As Egypt’s Islamists surge and its currency sinks, a Jon Stewart-like TV comedian is mixing it up with many of the country’s religious sheiks:
As a new Constitution engraves Islam ever more firmly into Egyptian law, a young comic’s escalating battle with a group of ultraconservative television sheiks has become an early skirmish over the application of Islamic law, or Shariah.
In the weeks leading up to the referendum over the Islamist-backed charter, sheiks hosting Islamist variations on “The 700 Club” have spent weeks attacking the protesters who clogged Cairo’s streets, calling them perverts, drug users, paid thugs and Christians. When a 38-year-old television comedian, Bassem Youssef, began mocking the sheiks for their outlandish allegations, they turned on him, too, accusing him of sexual immorality and even poor hygiene.
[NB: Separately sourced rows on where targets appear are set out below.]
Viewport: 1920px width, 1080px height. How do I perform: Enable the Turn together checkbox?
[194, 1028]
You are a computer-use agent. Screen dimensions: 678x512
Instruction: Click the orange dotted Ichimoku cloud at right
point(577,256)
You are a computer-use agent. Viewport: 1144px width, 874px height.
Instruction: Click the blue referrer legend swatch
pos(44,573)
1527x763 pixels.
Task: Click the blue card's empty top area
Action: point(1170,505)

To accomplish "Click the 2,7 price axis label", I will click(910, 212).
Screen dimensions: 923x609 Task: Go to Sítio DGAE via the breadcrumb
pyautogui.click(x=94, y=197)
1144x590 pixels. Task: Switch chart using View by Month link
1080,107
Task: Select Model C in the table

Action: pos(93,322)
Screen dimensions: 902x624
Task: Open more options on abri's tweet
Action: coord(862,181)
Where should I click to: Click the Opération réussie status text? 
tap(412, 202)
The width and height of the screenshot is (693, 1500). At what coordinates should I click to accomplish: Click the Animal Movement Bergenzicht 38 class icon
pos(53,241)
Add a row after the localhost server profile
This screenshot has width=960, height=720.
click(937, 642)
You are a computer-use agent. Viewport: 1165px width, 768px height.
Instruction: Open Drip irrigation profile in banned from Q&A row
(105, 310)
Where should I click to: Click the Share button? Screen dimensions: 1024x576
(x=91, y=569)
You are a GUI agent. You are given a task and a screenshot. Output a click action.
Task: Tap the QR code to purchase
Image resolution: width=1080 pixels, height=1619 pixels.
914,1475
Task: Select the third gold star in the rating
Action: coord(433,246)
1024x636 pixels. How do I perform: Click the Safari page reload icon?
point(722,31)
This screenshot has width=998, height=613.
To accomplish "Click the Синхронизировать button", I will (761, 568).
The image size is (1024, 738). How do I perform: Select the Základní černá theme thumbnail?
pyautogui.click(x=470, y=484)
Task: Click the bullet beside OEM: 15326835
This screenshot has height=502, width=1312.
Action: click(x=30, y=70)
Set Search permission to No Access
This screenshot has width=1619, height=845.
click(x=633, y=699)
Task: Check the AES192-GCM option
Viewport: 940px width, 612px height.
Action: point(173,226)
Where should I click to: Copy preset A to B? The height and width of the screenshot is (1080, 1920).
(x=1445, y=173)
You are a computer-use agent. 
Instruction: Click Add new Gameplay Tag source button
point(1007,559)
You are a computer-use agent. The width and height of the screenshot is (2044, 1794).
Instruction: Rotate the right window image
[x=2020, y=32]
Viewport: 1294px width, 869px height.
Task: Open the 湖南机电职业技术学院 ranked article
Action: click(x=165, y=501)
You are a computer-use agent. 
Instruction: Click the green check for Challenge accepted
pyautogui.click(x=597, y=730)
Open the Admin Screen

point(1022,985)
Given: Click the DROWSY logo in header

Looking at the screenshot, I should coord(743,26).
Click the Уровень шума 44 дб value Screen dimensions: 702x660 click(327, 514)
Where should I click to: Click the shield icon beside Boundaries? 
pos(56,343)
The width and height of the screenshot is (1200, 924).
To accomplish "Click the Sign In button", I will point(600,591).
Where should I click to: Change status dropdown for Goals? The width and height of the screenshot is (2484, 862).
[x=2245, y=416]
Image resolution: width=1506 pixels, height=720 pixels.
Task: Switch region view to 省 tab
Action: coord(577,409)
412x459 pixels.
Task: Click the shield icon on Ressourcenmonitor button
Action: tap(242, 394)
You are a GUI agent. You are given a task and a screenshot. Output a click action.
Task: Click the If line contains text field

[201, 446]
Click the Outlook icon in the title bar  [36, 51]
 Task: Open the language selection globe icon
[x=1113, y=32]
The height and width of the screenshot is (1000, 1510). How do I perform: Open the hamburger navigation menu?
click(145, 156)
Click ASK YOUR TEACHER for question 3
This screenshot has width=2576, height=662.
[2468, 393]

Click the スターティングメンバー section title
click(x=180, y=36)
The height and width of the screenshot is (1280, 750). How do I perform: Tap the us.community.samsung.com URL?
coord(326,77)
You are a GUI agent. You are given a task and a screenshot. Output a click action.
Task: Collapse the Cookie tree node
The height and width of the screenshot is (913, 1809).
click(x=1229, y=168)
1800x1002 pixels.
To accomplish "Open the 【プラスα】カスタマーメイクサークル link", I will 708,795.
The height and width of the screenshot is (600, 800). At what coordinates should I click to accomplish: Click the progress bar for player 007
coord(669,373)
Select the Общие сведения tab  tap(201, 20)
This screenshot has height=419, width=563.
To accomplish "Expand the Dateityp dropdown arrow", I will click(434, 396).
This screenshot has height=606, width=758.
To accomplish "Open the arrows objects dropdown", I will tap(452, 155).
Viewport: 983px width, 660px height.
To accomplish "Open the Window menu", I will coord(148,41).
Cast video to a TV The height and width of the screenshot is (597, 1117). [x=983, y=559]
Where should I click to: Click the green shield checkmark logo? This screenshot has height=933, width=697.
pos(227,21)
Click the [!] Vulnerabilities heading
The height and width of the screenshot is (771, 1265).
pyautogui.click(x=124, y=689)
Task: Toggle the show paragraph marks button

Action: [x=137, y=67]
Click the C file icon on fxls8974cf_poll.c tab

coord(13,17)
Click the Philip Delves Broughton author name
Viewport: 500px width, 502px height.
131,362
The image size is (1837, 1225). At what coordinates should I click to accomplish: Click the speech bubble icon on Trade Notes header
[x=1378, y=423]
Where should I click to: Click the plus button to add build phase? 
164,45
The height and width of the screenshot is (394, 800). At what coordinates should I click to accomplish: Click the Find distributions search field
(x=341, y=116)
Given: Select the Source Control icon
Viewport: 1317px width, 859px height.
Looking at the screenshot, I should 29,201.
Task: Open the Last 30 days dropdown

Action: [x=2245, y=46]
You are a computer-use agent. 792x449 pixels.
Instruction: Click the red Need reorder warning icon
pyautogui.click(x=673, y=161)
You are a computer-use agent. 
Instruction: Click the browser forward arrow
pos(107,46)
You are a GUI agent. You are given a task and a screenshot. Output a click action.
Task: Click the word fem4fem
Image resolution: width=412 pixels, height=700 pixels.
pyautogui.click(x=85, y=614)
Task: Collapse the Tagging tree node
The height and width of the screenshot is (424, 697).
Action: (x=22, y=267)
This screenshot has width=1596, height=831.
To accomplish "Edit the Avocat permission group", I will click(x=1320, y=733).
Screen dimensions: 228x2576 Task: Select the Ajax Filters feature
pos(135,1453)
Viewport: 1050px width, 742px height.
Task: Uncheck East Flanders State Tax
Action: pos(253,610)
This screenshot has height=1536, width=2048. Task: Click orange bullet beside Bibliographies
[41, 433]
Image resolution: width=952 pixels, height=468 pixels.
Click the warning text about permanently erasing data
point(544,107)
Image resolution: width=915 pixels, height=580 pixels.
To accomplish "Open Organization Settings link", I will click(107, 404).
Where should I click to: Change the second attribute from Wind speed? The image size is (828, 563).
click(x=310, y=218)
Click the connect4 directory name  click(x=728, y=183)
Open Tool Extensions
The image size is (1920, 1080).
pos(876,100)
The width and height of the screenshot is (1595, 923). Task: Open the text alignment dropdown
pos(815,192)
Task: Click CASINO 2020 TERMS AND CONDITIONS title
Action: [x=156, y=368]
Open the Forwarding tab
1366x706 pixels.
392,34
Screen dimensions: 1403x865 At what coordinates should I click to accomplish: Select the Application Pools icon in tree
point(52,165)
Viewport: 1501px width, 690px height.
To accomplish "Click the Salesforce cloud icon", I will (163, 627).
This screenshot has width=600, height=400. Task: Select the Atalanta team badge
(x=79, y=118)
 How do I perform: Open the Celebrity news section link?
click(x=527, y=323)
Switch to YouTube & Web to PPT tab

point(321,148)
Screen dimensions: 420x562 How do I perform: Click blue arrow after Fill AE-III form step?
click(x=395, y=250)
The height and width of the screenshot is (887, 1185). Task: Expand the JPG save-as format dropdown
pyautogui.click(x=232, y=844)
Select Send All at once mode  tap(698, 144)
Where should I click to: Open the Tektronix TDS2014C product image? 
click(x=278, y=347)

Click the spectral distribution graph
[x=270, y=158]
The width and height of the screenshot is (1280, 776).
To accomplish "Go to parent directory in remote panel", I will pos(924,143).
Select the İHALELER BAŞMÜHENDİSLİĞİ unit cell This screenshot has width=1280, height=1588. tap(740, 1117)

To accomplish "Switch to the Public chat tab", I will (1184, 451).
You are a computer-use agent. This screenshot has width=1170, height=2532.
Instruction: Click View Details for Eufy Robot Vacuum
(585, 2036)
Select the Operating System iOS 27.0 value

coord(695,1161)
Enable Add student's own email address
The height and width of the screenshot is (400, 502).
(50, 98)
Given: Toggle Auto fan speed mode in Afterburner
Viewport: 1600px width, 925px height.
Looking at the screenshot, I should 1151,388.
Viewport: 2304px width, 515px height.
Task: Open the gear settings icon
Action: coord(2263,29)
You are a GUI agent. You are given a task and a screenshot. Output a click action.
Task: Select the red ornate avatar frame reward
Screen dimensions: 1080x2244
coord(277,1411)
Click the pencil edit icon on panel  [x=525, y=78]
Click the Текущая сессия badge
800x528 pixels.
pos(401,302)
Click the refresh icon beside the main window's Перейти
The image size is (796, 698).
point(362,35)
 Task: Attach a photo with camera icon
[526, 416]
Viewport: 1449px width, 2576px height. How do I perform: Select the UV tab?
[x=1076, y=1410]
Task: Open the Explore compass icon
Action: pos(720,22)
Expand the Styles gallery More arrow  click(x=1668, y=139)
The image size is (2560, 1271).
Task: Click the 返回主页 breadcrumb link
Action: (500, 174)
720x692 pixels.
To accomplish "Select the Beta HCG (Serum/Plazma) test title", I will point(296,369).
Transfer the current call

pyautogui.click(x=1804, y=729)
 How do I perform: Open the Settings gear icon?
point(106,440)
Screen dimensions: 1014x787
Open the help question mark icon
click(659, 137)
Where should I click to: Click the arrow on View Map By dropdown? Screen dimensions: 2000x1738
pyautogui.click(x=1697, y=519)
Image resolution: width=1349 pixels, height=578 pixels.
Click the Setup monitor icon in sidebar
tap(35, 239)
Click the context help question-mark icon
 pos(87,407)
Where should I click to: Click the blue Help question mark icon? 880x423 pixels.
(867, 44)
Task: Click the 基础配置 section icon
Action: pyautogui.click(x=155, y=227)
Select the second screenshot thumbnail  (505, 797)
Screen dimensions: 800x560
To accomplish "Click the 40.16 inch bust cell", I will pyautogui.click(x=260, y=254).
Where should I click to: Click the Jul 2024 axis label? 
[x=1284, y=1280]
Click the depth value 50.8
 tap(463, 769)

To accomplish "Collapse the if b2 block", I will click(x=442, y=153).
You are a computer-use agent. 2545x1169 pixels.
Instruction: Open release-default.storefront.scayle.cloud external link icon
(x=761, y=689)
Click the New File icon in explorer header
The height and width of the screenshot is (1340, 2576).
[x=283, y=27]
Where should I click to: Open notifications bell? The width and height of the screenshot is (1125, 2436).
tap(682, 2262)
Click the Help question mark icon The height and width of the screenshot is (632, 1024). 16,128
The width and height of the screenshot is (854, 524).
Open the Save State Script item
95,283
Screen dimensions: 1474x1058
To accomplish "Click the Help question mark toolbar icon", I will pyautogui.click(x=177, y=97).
Despite these attacks, Youssef continues to enjoy a large following:
Mr. Youssef…has used parody to argue that the ultraconservatives, known as Salafis, are distorting Islam, and for the moment, his satire appears to have trumped their sanctimony. Mr. Youssef is winning not only the laughs of young audiences but also the endorsements of respected Muslim scholars. He even won a grudging apology from one of his critics.[…]No one pretends that a late-night comedy show can erase the popular support of the Salafis or the more mainstream Muslim Brotherhood, another target of Mr. Youssef’s humor. But during his war of words with the sheiks, young men at street cafes in poor neighborhoods far from Cairo could be seen watching his show and shaking with laughter.
Liberals in Egypt seem increasingly like the leftists in Tom Lehrer’s “Folk Song Army,” who sing: “Remember the war against Franco?/ That’s the kind where each of us belongs.
Though he may have won all the battles/We had all the good songs.” Although Islamists are consolidating their hold over institution after institution across the country, liberals are better at making snarky remarks on TV.